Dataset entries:
=======

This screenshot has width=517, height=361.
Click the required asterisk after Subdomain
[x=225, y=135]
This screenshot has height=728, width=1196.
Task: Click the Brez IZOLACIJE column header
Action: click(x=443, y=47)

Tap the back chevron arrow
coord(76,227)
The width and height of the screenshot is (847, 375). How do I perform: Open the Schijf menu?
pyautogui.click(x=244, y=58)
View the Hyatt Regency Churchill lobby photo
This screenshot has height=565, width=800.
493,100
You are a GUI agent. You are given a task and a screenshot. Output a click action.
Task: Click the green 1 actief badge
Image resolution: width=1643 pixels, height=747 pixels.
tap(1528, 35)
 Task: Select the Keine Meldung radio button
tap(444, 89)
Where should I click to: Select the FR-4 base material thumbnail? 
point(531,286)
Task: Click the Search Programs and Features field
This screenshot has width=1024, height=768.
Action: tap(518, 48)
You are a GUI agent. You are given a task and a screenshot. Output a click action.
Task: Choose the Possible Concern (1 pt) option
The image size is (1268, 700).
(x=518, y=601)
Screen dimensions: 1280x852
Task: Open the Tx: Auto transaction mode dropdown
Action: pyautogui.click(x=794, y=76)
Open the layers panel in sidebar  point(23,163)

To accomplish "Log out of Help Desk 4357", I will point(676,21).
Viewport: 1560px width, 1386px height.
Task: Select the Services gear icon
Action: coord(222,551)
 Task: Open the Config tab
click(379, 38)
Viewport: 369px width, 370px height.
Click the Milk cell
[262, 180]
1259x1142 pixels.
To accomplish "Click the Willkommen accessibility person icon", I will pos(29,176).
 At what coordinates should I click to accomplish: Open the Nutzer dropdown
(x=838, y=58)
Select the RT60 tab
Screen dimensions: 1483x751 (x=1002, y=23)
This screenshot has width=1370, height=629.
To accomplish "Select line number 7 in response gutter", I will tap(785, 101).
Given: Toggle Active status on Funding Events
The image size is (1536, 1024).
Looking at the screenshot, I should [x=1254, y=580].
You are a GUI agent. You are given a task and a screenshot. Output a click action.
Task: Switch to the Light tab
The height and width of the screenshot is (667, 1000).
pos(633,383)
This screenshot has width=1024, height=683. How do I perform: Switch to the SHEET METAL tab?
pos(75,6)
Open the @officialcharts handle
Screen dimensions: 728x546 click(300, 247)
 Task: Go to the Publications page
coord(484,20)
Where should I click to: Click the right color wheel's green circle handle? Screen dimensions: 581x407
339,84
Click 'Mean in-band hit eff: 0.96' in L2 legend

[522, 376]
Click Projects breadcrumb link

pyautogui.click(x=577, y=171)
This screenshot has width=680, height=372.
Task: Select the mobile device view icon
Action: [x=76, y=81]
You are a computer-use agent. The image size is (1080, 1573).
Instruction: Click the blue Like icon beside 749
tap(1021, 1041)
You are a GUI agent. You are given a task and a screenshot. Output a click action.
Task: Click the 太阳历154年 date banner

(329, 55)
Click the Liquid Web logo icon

=======

**What needs to be done**
The answer must be an exact reproduction of all the records.

**Answer to this task**
This screenshot has width=517, height=361.
Click the required asterisk after Subdomain
[x=225, y=135]
This screenshot has height=728, width=1196.
Task: Click the Brez IZOLACIJE column header
Action: click(x=443, y=47)

Tap the back chevron arrow
coord(76,227)
The width and height of the screenshot is (847, 375). How do I perform: Open the Schijf menu?
pyautogui.click(x=244, y=58)
View the Hyatt Regency Churchill lobby photo
This screenshot has height=565, width=800.
493,100
You are a GUI agent. You are given a task and a screenshot. Output a click action.
Task: Click the green 1 actief badge
Image resolution: width=1643 pixels, height=747 pixels.
tap(1528, 35)
 Task: Select the Keine Meldung radio button
tap(444, 89)
Where should I click to: Select the FR-4 base material thumbnail? 
point(531,286)
Task: Click the Search Programs and Features field
This screenshot has width=1024, height=768.
Action: tap(518, 48)
You are a GUI agent. You are given a task and a screenshot. Output a click action.
Task: Choose the Possible Concern (1 pt) option
The image size is (1268, 700).
(x=518, y=601)
Screen dimensions: 1280x852
Task: Open the Tx: Auto transaction mode dropdown
Action: pyautogui.click(x=794, y=76)
Open the layers panel in sidebar  point(23,163)

To accomplish "Log out of Help Desk 4357", I will point(676,21).
Viewport: 1560px width, 1386px height.
Task: Select the Services gear icon
Action: coord(222,551)
 Task: Open the Config tab
click(379, 38)
Viewport: 369px width, 370px height.
Click the Milk cell
[262, 180]
1259x1142 pixels.
To accomplish "Click the Willkommen accessibility person icon", I will pos(29,176).
 At what coordinates should I click to accomplish: Open the Nutzer dropdown
(x=838, y=58)
Select the RT60 tab
Screen dimensions: 1483x751 (x=1002, y=23)
This screenshot has width=1370, height=629.
To accomplish "Select line number 7 in response gutter", I will tap(785, 101).
Given: Toggle Active status on Funding Events
The image size is (1536, 1024).
Looking at the screenshot, I should [x=1254, y=580].
You are a GUI agent. You are given a task and a screenshot. Output a click action.
Task: Switch to the Light tab
The height and width of the screenshot is (667, 1000).
pos(633,383)
This screenshot has width=1024, height=683. How do I perform: Switch to the SHEET METAL tab?
pos(75,6)
Open the @officialcharts handle
Screen dimensions: 728x546 click(300, 247)
 Task: Go to the Publications page
coord(484,20)
Where should I click to: Click the right color wheel's green circle handle? Screen dimensions: 581x407
339,84
Click 'Mean in-band hit eff: 0.96' in L2 legend

[522, 376]
Click Projects breadcrumb link

pyautogui.click(x=577, y=171)
This screenshot has width=680, height=372.
Task: Select the mobile device view icon
Action: [x=76, y=81]
You are a computer-use agent. The image size is (1080, 1573).
Instruction: Click the blue Like icon beside 749
tap(1021, 1041)
You are a GUI agent. You are given a task and a screenshot. Output a click action.
Task: Click the 太阳历154年 date banner

(329, 55)
Click the Liquid Web logo icon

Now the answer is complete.